I was reading some posts on Twitter the past couple days and noticed some Tweets from Phil Haack and Scott Hanselman regarding an attack on their web servers for their blogs which caused a large spike in traffic. They determined it was some type of Distributed Denial of Service (DDOS) attack. I decided to check out my own server which I host this site and to my surprise, the same thing had been happening to me all day with an increase in traffic 10x.
I reviewed my server logs and saw some really large QueryStrings being sent which looked like this:
2008-08-08 05:51:53 W3SVC2557 SV2419 126.96.36.199 GET /asp-net/feed/ ‘;DECLARE%[email protected]%20CHAR(4000);SET%[email protected]=CAST(0x4445434C415245204054207661726368617228323535292C40432076617263686172283430303029204445434C415245205461626C655F43757273
F437572736F72%20AS%20CHAR(4000));EXEC(@S); 80 – 188.8.131.52 HTTP/1.1 Mozilla/4.0+(compatible;+MSIE+6.0;+Windows+NT+5.1;+SV1;
+Zango+10.3.74.0) – – accidentaltechnologist.com 200 0 0 27171 1514 3328
It appears this is more of a SQL Injection attack and not just simply a DDOS. You can see the EXEC(@S) where they are trying to execute some nasty SQL on my server. Rick Strahl has also had some similar problems and he addresses the issue in IIS 7.0.
Not being what to do, I went to Twitter, pinged Scott to see what he did to stop the attack and he suggested URLScan from Microsoft.

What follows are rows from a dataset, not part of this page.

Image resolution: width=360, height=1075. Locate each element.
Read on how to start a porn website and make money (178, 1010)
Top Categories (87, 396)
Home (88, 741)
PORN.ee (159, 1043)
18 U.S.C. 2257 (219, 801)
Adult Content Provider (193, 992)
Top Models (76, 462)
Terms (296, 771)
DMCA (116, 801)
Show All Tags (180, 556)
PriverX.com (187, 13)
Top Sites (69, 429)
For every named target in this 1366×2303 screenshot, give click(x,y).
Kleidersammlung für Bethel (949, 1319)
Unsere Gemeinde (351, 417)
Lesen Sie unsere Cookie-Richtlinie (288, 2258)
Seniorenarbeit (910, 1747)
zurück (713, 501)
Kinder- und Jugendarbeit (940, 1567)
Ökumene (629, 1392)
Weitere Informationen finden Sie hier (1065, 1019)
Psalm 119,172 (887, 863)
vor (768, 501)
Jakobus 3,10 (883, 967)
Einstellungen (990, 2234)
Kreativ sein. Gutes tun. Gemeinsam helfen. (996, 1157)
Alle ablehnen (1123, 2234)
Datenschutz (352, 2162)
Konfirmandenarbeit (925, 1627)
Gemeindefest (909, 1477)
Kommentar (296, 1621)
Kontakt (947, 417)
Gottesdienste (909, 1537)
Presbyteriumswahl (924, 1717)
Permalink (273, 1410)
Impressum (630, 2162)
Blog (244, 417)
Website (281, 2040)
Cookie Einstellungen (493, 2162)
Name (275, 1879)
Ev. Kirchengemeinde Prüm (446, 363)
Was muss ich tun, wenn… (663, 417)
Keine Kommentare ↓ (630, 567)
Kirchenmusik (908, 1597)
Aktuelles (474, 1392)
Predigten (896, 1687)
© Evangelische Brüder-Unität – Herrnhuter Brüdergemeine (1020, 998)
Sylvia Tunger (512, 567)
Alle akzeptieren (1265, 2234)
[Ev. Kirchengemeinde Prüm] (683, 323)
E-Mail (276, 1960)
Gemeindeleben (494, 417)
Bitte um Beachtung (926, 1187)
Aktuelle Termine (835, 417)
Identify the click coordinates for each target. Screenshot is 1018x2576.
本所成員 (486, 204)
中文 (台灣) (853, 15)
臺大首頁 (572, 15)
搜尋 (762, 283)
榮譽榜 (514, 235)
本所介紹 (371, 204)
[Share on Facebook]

Of course, this is tool I used to use back in the day of supporting clients web servers to help ward off unfriendly visitors. I had forgotten all about this tool until Scott mentioned it.
I downloaded URLScan from Microsoft and promptly installed it on my web server and the DDOS attack stopped almost instantly. The current version of URLScan is 2.5 which says it only works on IIS 6.0, but a beta version of URLScan 3.0 is available for IIS 5.1, 6.0, and 7.0.
Thank you Scott for the quick reply and suggestion to fix my problem.